Justice Gilmar Mendes, the court’s longest-serving member, called the leak “criminal” and “abominable,” accusing the CPI of conducting mass data breaches without legal justification. Moraes agreed, and both justices voted to end the inquiry. The opposition argued that shutting down the CPI protects Moraes and Toffoli from further scrutiny — a charge the court did not address directly.

Hidden Messages in the Ruling

Several justices used the session to send signals beyond the immediate case. Dino warned that open-ended investigations without time limits are “typical of authoritarian regimes” and enable fishing expeditions for evidence. Gilmar Mendes recommended that “eternal inquiries” be shut down — a comment widely interpreted as aimed at Moraes’s fake news inquiry, which has been running since 2019 without a defined endpoint.

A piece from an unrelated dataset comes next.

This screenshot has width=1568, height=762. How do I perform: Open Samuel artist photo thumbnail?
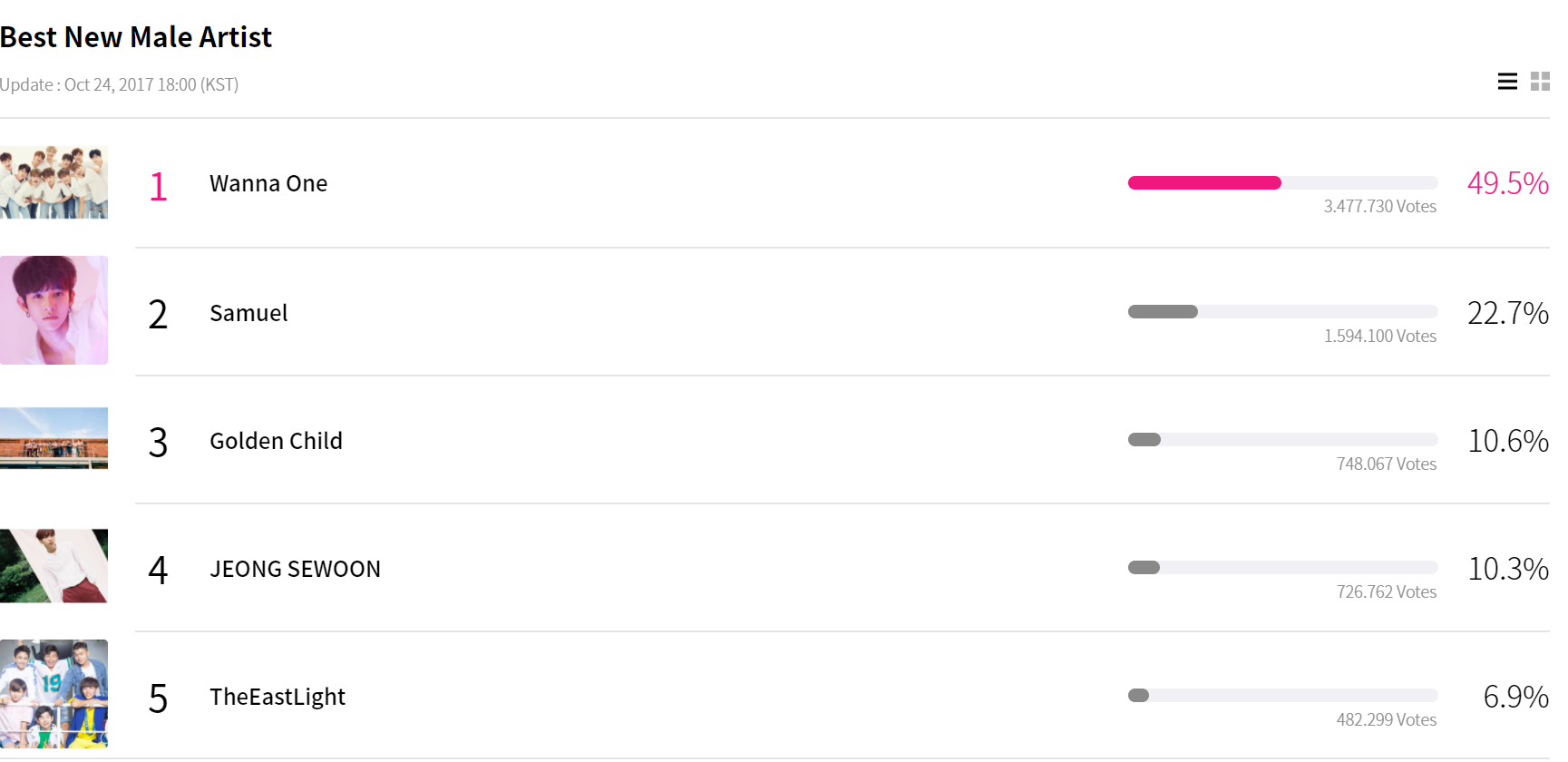[x=54, y=310]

The ruling also clears a path for Justice Dino’s earlier decision to annul the CPI’s mass surveillance orders, which had targeted Lula’s son Fábio Luís Lula da Silva among others. Opposition lawmakers including Nikolas Ferreira and Bia Kicis, who attended the session, accused the court of protecting the president’s family and the justices’ own interests.

The INSS fraud investigation is not over — Mendonça retains the criminal case at the STF, and evidence can be forwarded to federal prosecutors and the police. But the political theater of a congressional probe, with its public hearings and capacity to embarrass the powerful, ends Saturday.